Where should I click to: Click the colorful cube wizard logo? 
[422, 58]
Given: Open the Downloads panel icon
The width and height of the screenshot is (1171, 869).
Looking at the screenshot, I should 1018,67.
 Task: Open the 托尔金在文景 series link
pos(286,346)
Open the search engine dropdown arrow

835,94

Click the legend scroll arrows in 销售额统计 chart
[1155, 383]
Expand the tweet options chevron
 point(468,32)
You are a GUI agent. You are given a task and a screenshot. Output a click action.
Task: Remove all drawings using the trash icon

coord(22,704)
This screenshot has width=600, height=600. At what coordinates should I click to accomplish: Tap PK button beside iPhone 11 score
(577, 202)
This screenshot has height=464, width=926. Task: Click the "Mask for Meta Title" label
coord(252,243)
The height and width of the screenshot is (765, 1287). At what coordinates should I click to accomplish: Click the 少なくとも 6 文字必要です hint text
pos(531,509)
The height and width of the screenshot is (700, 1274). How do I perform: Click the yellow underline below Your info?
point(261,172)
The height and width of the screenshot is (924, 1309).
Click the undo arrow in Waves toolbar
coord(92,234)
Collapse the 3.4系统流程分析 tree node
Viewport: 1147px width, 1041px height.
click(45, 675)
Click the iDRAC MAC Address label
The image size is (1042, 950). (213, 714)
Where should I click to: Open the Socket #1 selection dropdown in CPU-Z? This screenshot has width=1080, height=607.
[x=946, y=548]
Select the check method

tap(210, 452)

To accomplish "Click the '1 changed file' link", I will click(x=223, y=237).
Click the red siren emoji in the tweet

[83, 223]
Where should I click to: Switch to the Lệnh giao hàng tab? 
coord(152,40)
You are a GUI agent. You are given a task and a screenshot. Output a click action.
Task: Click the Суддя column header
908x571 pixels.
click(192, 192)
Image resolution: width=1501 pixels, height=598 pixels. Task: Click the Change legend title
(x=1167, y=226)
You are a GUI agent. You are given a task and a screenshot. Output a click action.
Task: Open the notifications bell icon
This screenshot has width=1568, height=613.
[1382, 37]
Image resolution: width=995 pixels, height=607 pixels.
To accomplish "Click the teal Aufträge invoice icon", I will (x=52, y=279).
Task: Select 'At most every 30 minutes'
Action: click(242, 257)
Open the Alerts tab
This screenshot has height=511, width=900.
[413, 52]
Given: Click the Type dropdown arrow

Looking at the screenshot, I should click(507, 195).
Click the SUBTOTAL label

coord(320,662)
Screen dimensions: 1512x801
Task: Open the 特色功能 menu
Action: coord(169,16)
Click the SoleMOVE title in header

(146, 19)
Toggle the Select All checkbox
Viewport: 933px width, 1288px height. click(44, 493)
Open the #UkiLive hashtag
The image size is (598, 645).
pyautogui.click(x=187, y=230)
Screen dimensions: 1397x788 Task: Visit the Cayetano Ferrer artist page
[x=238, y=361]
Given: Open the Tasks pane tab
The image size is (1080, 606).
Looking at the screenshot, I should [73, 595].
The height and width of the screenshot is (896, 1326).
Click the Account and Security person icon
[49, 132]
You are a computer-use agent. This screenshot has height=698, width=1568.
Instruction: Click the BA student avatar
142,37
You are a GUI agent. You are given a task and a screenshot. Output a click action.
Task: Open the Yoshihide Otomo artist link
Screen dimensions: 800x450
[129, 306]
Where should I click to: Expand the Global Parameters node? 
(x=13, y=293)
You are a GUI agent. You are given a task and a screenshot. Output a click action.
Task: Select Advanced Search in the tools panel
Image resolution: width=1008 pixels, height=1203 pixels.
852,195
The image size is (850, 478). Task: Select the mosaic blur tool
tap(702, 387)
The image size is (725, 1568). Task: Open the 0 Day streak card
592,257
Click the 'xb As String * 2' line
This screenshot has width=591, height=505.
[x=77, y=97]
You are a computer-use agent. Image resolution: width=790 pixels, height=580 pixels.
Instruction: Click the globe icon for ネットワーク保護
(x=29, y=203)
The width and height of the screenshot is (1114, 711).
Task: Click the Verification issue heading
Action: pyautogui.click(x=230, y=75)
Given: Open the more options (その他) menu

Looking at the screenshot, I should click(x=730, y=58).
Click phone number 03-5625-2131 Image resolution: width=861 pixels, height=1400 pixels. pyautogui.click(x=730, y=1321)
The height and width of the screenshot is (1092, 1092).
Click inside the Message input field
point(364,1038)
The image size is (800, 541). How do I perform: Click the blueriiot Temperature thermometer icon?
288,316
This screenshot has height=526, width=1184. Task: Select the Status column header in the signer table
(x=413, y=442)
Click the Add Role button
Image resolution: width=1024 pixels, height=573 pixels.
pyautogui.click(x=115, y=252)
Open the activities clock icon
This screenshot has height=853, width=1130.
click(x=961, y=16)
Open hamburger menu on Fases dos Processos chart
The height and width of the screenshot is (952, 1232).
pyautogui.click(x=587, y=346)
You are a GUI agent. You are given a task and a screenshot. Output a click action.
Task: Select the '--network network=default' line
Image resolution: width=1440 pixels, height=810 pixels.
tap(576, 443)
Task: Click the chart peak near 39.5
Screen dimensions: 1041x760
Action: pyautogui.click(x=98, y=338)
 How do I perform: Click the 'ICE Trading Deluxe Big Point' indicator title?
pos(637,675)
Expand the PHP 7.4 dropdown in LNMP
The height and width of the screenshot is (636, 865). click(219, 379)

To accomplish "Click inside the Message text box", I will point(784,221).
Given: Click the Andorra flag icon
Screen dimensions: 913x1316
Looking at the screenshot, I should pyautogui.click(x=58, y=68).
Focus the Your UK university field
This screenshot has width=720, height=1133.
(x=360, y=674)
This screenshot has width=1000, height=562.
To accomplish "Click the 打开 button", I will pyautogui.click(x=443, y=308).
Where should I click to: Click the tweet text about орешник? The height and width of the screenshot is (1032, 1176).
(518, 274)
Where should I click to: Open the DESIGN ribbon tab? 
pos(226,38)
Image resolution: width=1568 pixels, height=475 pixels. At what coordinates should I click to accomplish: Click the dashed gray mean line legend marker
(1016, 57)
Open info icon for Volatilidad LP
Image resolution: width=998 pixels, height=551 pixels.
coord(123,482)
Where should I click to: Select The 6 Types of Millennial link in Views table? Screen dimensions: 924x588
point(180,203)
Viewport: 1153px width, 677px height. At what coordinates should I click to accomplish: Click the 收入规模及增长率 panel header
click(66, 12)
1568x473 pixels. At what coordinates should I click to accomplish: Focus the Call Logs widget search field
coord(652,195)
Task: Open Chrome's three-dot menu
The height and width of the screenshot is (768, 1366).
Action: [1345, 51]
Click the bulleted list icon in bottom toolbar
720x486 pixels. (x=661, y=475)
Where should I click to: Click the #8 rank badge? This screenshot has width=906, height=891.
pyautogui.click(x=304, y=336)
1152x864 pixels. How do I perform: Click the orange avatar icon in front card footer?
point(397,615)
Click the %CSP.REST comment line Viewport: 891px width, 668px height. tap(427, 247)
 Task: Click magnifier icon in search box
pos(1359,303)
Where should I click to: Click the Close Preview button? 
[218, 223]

### DESCRIPTION OF THE TASK
Output every entry again, exactly as given.

### EXERCISE RESULT
Where should I click to: Click the colorful cube wizard logo? 
[422, 58]
Given: Open the Downloads panel icon
The width and height of the screenshot is (1171, 869).
Looking at the screenshot, I should 1018,67.
 Task: Open the 托尔金在文景 series link
pos(286,346)
Open the search engine dropdown arrow

835,94

Click the legend scroll arrows in 销售额统计 chart
[1155, 383]
Expand the tweet options chevron
 point(468,32)
You are a GUI agent. You are given a task and a screenshot. Output a click action.
Task: Remove all drawings using the trash icon

coord(22,704)
This screenshot has width=600, height=600. At what coordinates should I click to accomplish: Tap PK button beside iPhone 11 score
(577, 202)
This screenshot has height=464, width=926. Task: Click the "Mask for Meta Title" label
coord(252,243)
The height and width of the screenshot is (765, 1287). At what coordinates should I click to accomplish: Click the 少なくとも 6 文字必要です hint text
pos(531,509)
The height and width of the screenshot is (700, 1274). How do I perform: Click the yellow underline below Your info?
point(261,172)
The height and width of the screenshot is (924, 1309).
Click the undo arrow in Waves toolbar
coord(92,234)
Collapse the 3.4系统流程分析 tree node
Viewport: 1147px width, 1041px height.
click(45, 675)
Click the iDRAC MAC Address label
The image size is (1042, 950). (213, 714)
Where should I click to: Open the Socket #1 selection dropdown in CPU-Z? This screenshot has width=1080, height=607.
[x=946, y=548]
Select the check method

tap(210, 452)

To accomplish "Click the '1 changed file' link", I will click(x=223, y=237).
Click the red siren emoji in the tweet

[83, 223]
Where should I click to: Switch to the Lệnh giao hàng tab? 
coord(152,40)
You are a GUI agent. You are given a task and a screenshot. Output a click action.
Task: Click the Суддя column header
908x571 pixels.
click(192, 192)
Image resolution: width=1501 pixels, height=598 pixels. Task: Click the Change legend title
(x=1167, y=226)
You are a GUI agent. You are given a task and a screenshot. Output a click action.
Task: Open the notifications bell icon
This screenshot has width=1568, height=613.
[1382, 37]
Image resolution: width=995 pixels, height=607 pixels.
To accomplish "Click the teal Aufträge invoice icon", I will (x=52, y=279).
Task: Select 'At most every 30 minutes'
Action: click(242, 257)
Open the Alerts tab
This screenshot has height=511, width=900.
[413, 52]
Given: Click the Type dropdown arrow

Looking at the screenshot, I should click(507, 195).
Click the SUBTOTAL label

coord(320,662)
Screen dimensions: 1512x801
Task: Open the 特色功能 menu
Action: coord(169,16)
Click the SoleMOVE title in header

(146, 19)
Toggle the Select All checkbox
Viewport: 933px width, 1288px height. click(44, 493)
Open the #UkiLive hashtag
The image size is (598, 645).
pyautogui.click(x=187, y=230)
Screen dimensions: 1397x788 Task: Visit the Cayetano Ferrer artist page
[x=238, y=361]
Given: Open the Tasks pane tab
The image size is (1080, 606).
Looking at the screenshot, I should [73, 595].
The height and width of the screenshot is (896, 1326).
Click the Account and Security person icon
[49, 132]
You are a computer-use agent. This screenshot has height=698, width=1568.
Instruction: Click the BA student avatar
142,37
You are a GUI agent. You are given a task and a screenshot. Output a click action.
Task: Open the Yoshihide Otomo artist link
Screen dimensions: 800x450
[129, 306]
Where should I click to: Expand the Global Parameters node? 
(x=13, y=293)
You are a GUI agent. You are given a task and a screenshot. Output a click action.
Task: Select Advanced Search in the tools panel
Image resolution: width=1008 pixels, height=1203 pixels.
852,195
The image size is (850, 478). Task: Select the mosaic blur tool
tap(702, 387)
The image size is (725, 1568). Task: Open the 0 Day streak card
592,257
Click the 'xb As String * 2' line
This screenshot has width=591, height=505.
[x=77, y=97]
You are a computer-use agent. Image resolution: width=790 pixels, height=580 pixels.
Instruction: Click the globe icon for ネットワーク保護
(x=29, y=203)
The width and height of the screenshot is (1114, 711).
Task: Click the Verification issue heading
Action: pyautogui.click(x=230, y=75)
Given: Open the more options (その他) menu

Looking at the screenshot, I should click(x=730, y=58).
Click phone number 03-5625-2131 Image resolution: width=861 pixels, height=1400 pixels. pyautogui.click(x=730, y=1321)
The height and width of the screenshot is (1092, 1092).
Click inside the Message input field
point(364,1038)
The image size is (800, 541). How do I perform: Click the blueriiot Temperature thermometer icon?
288,316
This screenshot has height=526, width=1184. Task: Select the Status column header in the signer table
(x=413, y=442)
Click the Add Role button
Image resolution: width=1024 pixels, height=573 pixels.
pyautogui.click(x=115, y=252)
Open the activities clock icon
This screenshot has height=853, width=1130.
click(x=961, y=16)
Open hamburger menu on Fases dos Processos chart
The height and width of the screenshot is (952, 1232).
pyautogui.click(x=587, y=346)
You are a GUI agent. You are given a task and a screenshot. Output a click action.
Task: Select the '--network network=default' line
Image resolution: width=1440 pixels, height=810 pixels.
tap(576, 443)
Task: Click the chart peak near 39.5
Screen dimensions: 1041x760
Action: pyautogui.click(x=98, y=338)
 How do I perform: Click the 'ICE Trading Deluxe Big Point' indicator title?
pos(637,675)
Expand the PHP 7.4 dropdown in LNMP
The height and width of the screenshot is (636, 865). click(219, 379)

To accomplish "Click inside the Message text box", I will point(784,221).
Given: Click the Andorra flag icon
Screen dimensions: 913x1316
Looking at the screenshot, I should pyautogui.click(x=58, y=68).
Focus the Your UK university field
This screenshot has width=720, height=1133.
(x=360, y=674)
This screenshot has width=1000, height=562.
To accomplish "Click the 打开 button", I will pyautogui.click(x=443, y=308).
Where should I click to: Click the tweet text about орешник? The height and width of the screenshot is (1032, 1176).
(518, 274)
Where should I click to: Open the DESIGN ribbon tab? 
pos(226,38)
Image resolution: width=1568 pixels, height=475 pixels. At what coordinates should I click to accomplish: Click the dashed gray mean line legend marker
(1016, 57)
Open info icon for Volatilidad LP
Image resolution: width=998 pixels, height=551 pixels.
coord(123,482)
Where should I click to: Select The 6 Types of Millennial link in Views table? Screen dimensions: 924x588
point(180,203)
Viewport: 1153px width, 677px height. At what coordinates should I click to accomplish: Click the 收入规模及增长率 panel header
click(66, 12)
1568x473 pixels. At what coordinates should I click to accomplish: Focus the Call Logs widget search field
coord(652,195)
Task: Open Chrome's three-dot menu
The height and width of the screenshot is (768, 1366).
Action: [1345, 51]
Click the bulleted list icon in bottom toolbar
720x486 pixels. (x=661, y=475)
Where should I click to: Click the #8 rank badge? This screenshot has width=906, height=891.
pyautogui.click(x=304, y=336)
1152x864 pixels. How do I perform: Click the orange avatar icon in front card footer?
point(397,615)
Click the %CSP.REST comment line Viewport: 891px width, 668px height. tap(427, 247)
 Task: Click magnifier icon in search box
pos(1359,303)
Where should I click to: Click the Close Preview button? 
[218, 223]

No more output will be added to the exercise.